PÁGINA:
------------------------------

Solo entonces supimos que Fernando había muerto abatido por un sicario colombiano, que esa misma noche también falleció en el pasillo de la Unidad de Flagrancias de la Fiscalía, a donde fue trasladado por un militar y dos policías que lo capturaron a los pocos minutos de haber consumado el magnicidio. Su crimen anunciaba el rumbo que tomaría el caso, hacia el limbo de la impunidad.

Mientras reviso mis archivos para escribir este texto, me detengo varias veces; cavilo. Trato de mirar los hechos en retrospectiva, varias décadas atrás, buscando respuestas al porqué de esa obsesiva lucha de Fernando, que varias veces lo puso al límite.  

Vienen a mi mente los primeros recuerdos de Fernando, cuando lo conocí hace más de 30 años, a inicios de los 90s, en los pasillos de las aulas de la Facultad de Comunicación de la Universidad Central. En 1989 yo había regresado al país para retomar mis estudios universitarios, tras vivir dos años en Londres, Inglaterra, haciendo de todo un poco para salir adelante, mientras estudiaba inglés.  

Yo vivía en el sur de Londres, al otro lado del río Tamesis, en Clapham North. Todos los días para ir a mi trabajo en un restaurante italiano, que quedaba en la zona financiera londinense, conocida como “la City”, tomaba el metro en la estación subterránea más cercana.

A la entrada de la parada varias ocasiones me topé con un grupo de militantes del partido Trotskista, que repartían ejemplares del diario de los trabajadores. Eran entusiastas, convencidos de que la lucha del proletariado aún era posible y que la verdadera revolución solo tendría sentido si se volvía planetaria. Esos militantes añoraban cumplir el sueño de su profeta, el célebre político ruso León Trotsky, de una sociedad justa.

------------------------------

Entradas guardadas

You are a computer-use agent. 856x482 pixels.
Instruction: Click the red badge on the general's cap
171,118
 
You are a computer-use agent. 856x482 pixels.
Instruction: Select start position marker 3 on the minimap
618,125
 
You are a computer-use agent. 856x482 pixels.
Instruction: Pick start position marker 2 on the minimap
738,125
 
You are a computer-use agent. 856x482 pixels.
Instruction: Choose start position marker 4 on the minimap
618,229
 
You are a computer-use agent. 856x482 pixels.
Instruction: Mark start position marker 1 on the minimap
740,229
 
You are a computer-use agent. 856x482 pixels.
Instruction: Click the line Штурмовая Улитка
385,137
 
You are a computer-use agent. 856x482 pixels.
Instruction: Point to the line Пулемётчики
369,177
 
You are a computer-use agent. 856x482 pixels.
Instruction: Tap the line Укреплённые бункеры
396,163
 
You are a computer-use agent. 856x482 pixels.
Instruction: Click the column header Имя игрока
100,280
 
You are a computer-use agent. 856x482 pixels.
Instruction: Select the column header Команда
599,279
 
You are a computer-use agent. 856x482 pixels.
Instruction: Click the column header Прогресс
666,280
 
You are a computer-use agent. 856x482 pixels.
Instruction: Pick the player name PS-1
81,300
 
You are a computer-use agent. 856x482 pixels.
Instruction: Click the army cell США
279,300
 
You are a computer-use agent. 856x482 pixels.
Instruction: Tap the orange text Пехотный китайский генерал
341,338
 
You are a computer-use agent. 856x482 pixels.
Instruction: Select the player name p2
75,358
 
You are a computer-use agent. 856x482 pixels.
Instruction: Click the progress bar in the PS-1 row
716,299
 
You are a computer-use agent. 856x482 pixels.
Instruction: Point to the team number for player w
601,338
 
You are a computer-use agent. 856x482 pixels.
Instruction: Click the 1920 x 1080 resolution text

------------------------------

LO QUE SE PIDE: Cambia "Universidad Central" por "Universidad Católica" en el fragmento del relato sobre Fernando que empieza en "Vienen a mi" y termina en "mientras estudiaba inglés.", y escribe ese fragmento completo.

RESPUESTA CORRECTA:
Vienen a mi mente los primeros recuerdos de Fernando, cuando lo conocí hace más de 30 años, a inicios de los 90s, en los pasillos de las aulas de la Facultad de Comunicación de la Universidad Católica. En 1989 yo había regresado al país para retomar mis estudios universitarios, tras vivir dos años en Londres, Inglaterra, haciendo de todo un poco para salir adelante, mientras estudiaba inglés.